[BEGIN]

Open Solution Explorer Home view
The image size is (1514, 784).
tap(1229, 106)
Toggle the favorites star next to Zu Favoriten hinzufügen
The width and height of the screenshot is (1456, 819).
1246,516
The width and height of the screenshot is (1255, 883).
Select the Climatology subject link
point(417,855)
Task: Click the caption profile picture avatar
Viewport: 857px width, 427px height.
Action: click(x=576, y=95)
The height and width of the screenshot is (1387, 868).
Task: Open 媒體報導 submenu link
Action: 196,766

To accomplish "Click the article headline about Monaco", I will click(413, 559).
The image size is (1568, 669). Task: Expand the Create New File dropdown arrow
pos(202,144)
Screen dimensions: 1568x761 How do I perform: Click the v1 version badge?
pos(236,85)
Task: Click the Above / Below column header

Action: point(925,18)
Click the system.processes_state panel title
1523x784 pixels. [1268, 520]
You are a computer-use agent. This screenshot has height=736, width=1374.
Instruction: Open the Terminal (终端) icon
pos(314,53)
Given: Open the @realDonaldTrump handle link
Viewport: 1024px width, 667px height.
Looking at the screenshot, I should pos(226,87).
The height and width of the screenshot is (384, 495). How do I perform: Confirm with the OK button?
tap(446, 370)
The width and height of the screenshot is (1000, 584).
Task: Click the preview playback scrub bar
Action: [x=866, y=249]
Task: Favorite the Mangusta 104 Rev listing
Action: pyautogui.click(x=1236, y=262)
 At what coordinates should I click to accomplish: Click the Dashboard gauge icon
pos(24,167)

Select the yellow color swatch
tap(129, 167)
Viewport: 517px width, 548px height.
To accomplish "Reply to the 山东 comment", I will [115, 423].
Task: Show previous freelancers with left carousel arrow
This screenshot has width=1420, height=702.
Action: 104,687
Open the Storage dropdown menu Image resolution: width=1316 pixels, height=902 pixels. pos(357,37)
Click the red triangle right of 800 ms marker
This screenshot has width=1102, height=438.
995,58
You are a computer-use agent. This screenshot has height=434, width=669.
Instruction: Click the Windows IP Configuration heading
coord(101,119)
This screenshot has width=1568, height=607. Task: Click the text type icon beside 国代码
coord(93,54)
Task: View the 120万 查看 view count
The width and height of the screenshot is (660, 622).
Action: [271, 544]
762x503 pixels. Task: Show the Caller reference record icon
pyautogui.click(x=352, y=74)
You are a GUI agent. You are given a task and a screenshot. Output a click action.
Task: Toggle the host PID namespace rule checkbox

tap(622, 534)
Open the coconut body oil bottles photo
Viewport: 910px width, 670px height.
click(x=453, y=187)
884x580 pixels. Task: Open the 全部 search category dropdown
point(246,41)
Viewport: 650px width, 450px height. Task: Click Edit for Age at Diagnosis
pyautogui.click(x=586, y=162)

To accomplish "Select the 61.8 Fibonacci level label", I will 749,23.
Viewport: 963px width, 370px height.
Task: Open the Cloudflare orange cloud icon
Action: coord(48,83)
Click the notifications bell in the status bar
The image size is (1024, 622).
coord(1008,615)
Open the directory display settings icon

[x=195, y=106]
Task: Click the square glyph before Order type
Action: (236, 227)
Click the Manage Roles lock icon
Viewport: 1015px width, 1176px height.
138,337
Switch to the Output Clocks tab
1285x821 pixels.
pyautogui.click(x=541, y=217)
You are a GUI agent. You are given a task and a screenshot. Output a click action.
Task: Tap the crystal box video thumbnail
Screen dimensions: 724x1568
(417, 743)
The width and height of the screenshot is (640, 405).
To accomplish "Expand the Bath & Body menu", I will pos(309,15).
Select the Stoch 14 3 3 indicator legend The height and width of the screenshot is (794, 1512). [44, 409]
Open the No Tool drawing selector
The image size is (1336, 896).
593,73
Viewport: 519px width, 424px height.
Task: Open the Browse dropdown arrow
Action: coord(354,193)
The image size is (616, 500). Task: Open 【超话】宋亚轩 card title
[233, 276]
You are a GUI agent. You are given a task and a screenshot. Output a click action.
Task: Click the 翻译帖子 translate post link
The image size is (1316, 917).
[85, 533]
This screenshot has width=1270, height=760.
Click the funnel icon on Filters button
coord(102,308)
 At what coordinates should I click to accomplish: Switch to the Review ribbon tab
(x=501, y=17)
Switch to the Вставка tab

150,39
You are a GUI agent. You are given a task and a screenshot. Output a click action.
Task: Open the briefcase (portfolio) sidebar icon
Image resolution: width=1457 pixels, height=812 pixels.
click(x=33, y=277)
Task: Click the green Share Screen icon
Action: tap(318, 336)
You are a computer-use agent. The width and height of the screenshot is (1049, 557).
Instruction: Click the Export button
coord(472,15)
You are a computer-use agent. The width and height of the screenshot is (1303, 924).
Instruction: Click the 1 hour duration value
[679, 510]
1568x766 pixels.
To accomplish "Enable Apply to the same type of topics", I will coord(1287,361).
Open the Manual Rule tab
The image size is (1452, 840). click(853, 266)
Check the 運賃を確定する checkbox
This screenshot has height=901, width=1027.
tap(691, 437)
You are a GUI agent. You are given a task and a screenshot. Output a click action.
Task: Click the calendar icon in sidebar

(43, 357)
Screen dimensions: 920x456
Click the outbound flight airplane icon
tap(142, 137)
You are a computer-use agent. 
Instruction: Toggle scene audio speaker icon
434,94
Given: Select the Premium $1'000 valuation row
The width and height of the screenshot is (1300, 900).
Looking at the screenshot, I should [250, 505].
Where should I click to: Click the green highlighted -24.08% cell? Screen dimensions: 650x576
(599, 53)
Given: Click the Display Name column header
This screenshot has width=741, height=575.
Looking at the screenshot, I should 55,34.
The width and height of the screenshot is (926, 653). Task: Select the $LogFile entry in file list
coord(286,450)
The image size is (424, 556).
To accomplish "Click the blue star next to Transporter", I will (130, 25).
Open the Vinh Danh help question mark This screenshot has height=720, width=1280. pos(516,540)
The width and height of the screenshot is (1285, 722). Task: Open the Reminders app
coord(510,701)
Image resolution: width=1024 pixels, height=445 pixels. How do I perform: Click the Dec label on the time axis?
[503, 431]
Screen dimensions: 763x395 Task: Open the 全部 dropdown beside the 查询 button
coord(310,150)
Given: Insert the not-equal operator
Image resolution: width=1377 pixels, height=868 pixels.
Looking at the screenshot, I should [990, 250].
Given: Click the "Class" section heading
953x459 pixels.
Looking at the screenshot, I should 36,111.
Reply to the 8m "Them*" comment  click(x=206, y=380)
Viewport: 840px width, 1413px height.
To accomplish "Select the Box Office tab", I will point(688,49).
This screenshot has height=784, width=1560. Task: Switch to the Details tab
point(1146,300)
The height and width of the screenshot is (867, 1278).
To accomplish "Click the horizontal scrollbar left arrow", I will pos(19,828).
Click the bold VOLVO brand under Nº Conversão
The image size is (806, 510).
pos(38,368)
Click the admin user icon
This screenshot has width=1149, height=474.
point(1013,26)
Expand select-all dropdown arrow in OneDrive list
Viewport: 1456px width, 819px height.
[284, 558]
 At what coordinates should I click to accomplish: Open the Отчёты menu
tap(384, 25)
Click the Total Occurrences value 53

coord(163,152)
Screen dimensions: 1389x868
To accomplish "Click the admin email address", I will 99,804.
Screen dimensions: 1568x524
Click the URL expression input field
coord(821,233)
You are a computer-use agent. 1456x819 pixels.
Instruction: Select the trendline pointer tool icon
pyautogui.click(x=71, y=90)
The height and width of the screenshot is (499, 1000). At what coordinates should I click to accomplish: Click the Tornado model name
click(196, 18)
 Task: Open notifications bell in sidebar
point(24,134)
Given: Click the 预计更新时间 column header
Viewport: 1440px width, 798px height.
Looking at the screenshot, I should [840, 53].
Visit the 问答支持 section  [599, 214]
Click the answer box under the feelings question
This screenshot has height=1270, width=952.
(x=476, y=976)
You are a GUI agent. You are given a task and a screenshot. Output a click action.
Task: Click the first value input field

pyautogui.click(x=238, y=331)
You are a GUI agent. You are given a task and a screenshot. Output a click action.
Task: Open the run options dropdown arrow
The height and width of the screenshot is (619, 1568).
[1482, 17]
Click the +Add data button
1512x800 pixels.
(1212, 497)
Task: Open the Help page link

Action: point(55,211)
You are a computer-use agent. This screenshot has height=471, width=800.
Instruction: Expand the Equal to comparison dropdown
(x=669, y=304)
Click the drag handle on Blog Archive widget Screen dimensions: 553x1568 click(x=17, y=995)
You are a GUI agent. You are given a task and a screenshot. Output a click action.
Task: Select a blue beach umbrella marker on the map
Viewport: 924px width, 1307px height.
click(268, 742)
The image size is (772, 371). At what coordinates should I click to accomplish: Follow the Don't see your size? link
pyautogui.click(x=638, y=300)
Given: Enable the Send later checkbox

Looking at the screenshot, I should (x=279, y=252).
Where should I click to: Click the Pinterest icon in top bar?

[END]

Written request:
Copy out the material word for word, from the line containing "You are a computer-use agent. 1456x819" through the line containing "point(24,134)", keeping both of those lines.

Expected answer:
You are a computer-use agent. 1456x819 pixels.
Instruction: Select the trendline pointer tool icon
pyautogui.click(x=71, y=90)
The height and width of the screenshot is (499, 1000). At what coordinates should I click to accomplish: Click the Tornado model name
click(196, 18)
 Task: Open notifications bell in sidebar
point(24,134)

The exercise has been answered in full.